DiCara: We need to promote the idea that the intermediate market is OK; otherwise, people feel they have failed if they do not staircase and dissatisfaction kicks in. We know what incomes and house-price inflations are doing and frustration kicks in, fuelling dissatisfaction. Shared owners then feel they have been missold a product.

Broadhead: It is interesting because the alternative is private renting. What is the relative satisfaction? Would they be happier owning zero per cent of a property in private renting without any expectation?

Williams: That is not the comparison people are making. They are comparing it to what they thought they would get.

Smith: That is due to the perception that it is a stepping stone to something else. If you are a 40 per cent shared owner then you are a 60 per cent renter. Most housing associations are a darned sight nicer than most private landlords and security is far greater. There are huge benefits to renting in intermediate tenure.

Ratcliff: There are associations that manage their holding badly. They do not respond to enquiries for remortgaging, or changing names or relationship status. The other poor area is service charges.

Williams: I wonder if it is right to have 100 per cent of repair and maintenance obligations falling on the shared owner. You own only 25 per cent of the property but you are responsible for 100 per cent of it. The affordability becomes more difficult over time so your own circumstances are worsening. There could be some flexibility around this and some innovation.

DiCara: We have debated repair and maintenance over the past year. Shared owners would welcome a package to assist with the costs but ultimately someone has to pay for it. It is going around in circles.

Williams: It doesn’t need to because you have an asset with significant inflation. If we did a relative cost-benefit analysis of who benefits from shared ownership, it would fall mostly on the producer. I think that balance could be re-weighted.

Ratcliff: I push back on that strongly. The way to get private-sector investment is because of that balance. It is attractive because you get long-term leases with low costs. If you got rid of any of those, it would stop private-sector investment, which is what we need to get to scale. Perhaps once we have got to scale, there are some things we could do.

Will shared ownership be more attractive to the young adults of today?

Broadhead: I think about how we buy cars, for example, and financing is often through partial ownership. It is virtually normal in every other financial transaction but not for the roof over your head. If we described it as a type of tenure, it would become a more secure tenure than private renting, which could help. It would then be more directly comparable to renting.

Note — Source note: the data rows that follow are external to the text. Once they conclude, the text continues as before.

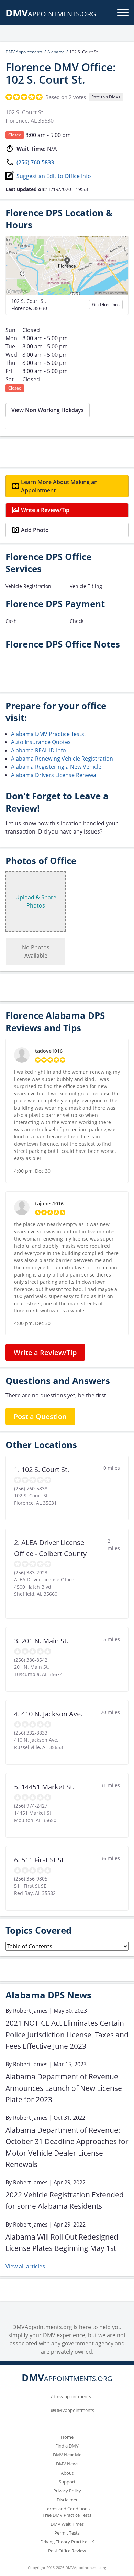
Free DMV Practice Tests (67, 2515)
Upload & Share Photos (35, 901)
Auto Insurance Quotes (41, 742)
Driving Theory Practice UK (67, 2542)
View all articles (25, 2266)
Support (67, 2482)
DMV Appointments (24, 52)
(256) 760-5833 (35, 162)
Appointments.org (50, 14)
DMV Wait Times (67, 2524)
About (67, 2473)
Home (67, 2437)
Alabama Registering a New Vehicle (56, 767)
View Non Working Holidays (47, 410)
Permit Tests (67, 2533)
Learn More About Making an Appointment (59, 486)
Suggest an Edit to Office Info (53, 176)
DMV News (67, 2464)
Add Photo (35, 530)
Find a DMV (67, 2446)
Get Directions (106, 304)
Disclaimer (67, 2500)
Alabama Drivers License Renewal (54, 775)
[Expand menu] (123, 12)
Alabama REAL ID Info (38, 750)
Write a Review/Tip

Smith: My kids tell me about the ‘sharing society’. In my living room there are racks of CDs but kids today have Apple Music without owning CDs. It is a generational difference, like DVDs versus Netflix. You could argue that private renting and social renting versus homeownership is following the same dynamic.

A recent PwC report showed that, by 2025, there will be more people in private renting than buying with a mortgage. That is the tip-over point: by 2025, under a quarter of 20- and 30-year-olds buying a home. The world is changing markedly. Those of us in the mortgage industry are facing decline in market share. Shared ownership needs a makeover. We need to Apple Music-ify it and make people think it is a smart thing to do. It’s a side bet on owner-occupation with secure tenure and is not in the Wild West of private renting. It is capable of being re-packaged.

Williams: I agree. It has enormous potential.